British video-game developer

Glitchers is a British video-game company based in Edinburgh, Scotland.

==Overview==
The company was founded in 2013.
Glitchers is best known for developing Sea Hero Quest in 2016. The game was developed in collaboration with Alzheimer's Research UK to help dementia research by tracking players' 3D navigation.

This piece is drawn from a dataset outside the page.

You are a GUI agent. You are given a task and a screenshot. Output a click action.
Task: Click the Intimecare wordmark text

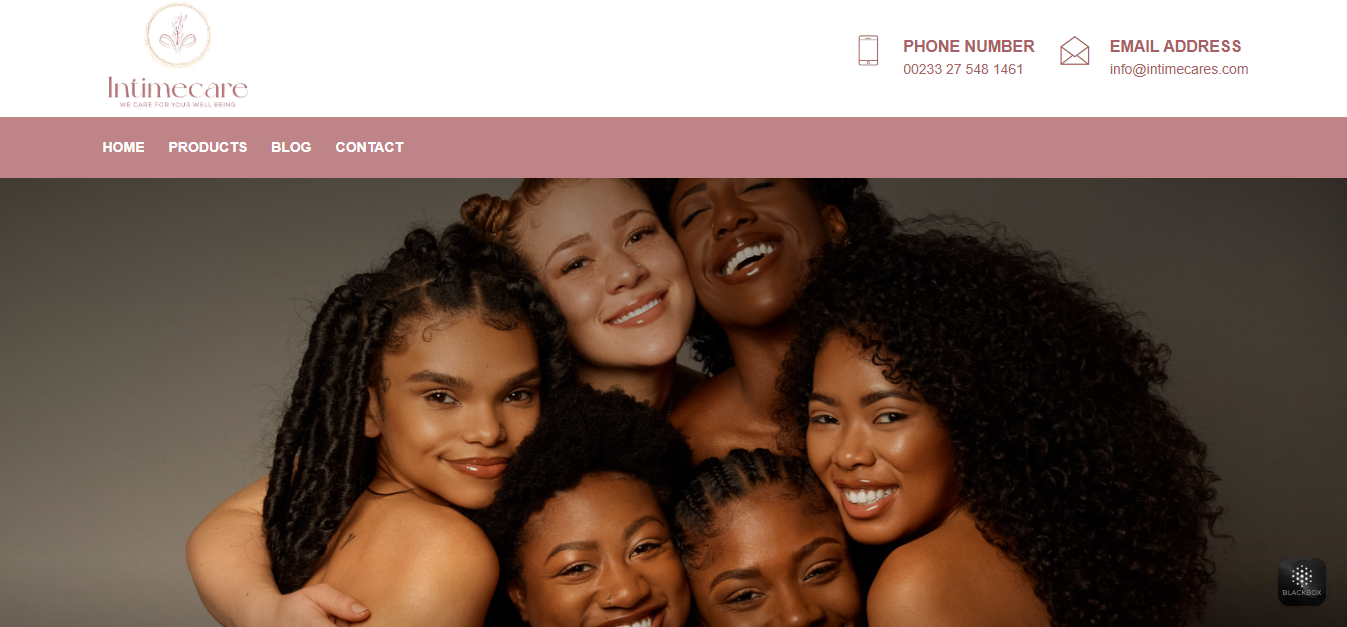pos(178,88)
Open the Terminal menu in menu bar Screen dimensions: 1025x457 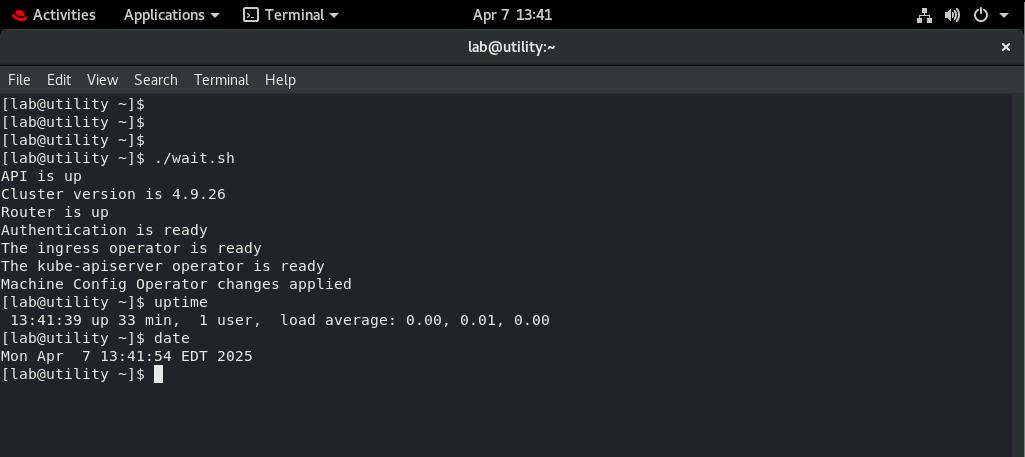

The company's name was GLITCHE.RS from 2013 to 2016. It uses the tagline "Games for Good", and aims to "create games that could make a positive impact on the world".

==Games==

- Plunderland (2010) is an interactive pirate adventure game for iPhone, released initially as part of Johnny Two Shoes but now developed by Glitchers and is available as part of GameClub.
- Chippy (2013), a time management game in a simulated fish and chips shop, Chippy was developed as a self-funded app based game and is now available as part of GameClub. Chippy was well received and described by Pocket Gamer as "addictive stuff, and it's easy to play".
- Gumulon (2013) is a mobile app based game promoting Stride chewing gum by requiring the player to chew to activate the game.
- Kano is an experimental colour-matching arcade game, which Glitchers explain “was designed primarily as an experiment for us to test out assumptions around player retention, payment models and growth hacking.”
- Sea Hero Quest (2016) is a mobile game which contributes to research on dementia by tracking players' 3D navigation It was designed by Glitchers in association with Alzheimer's Research UK, University College London and the University of East Anglia and with funding from Deutsche Telekom. The idea for the game came from neuroscientist Michael Hornberger of the University of East Anglia who collaborated with Hugo Spiers of University College London and a group of six other neuroscientists. A new Research Edition was announced in 2021.
- Cone Wars (2017) is an online multiplayer and PC game featuring Ice cream van turf wars in which teams compete to sell the most ice creams using weapons and tactics.
- Nestlums (2020) is a money training app for children, designed to teach good financial habits using familiar gaming techniques, developed in collaboration with Cauldron.
- Crush your FOFO (2018) was developed with the Patients Association and AbbVie to explore patients' "Fear of Finding Out" which leads them to delay seeking medical advice.
- Drive Buy (2021) is described as a "short-session multiplayer vehicle combat game with a delivery twist" and is available on Steam and Nintendo Switch

In a 2023 blog post marking the 10th anniversary of the company, two forthcoming games were described:
- Forest Guardian will concern rainforest protection
- Enhance, developed with University College London, will be a "spiritual successor" to Sea Hero Quest, "targeted at the 60-80 year old audience Sea Hero Quest couldn’t quite reach".

==Awards==
In 2018 Sea Hero Quest was nominated for a British Academy Games Awards BAFTA in the category: Game Beyond Entertainment, a new category for games which "deliver a transformational experience beyond pure entertainment". Sea Hero Quest also won bronze in the 2018 The One Show awards.

Also in 2018 Glitchers won a Webby award for Social Impact.

In 2020 Sea Hero Quest was nominated for the Coney Island Dreamland Award for Best AR/VR Game at the New York Game Awards.

In 2022 the company was awarded funding from the UK Games Fund to support the development of Cone Wars.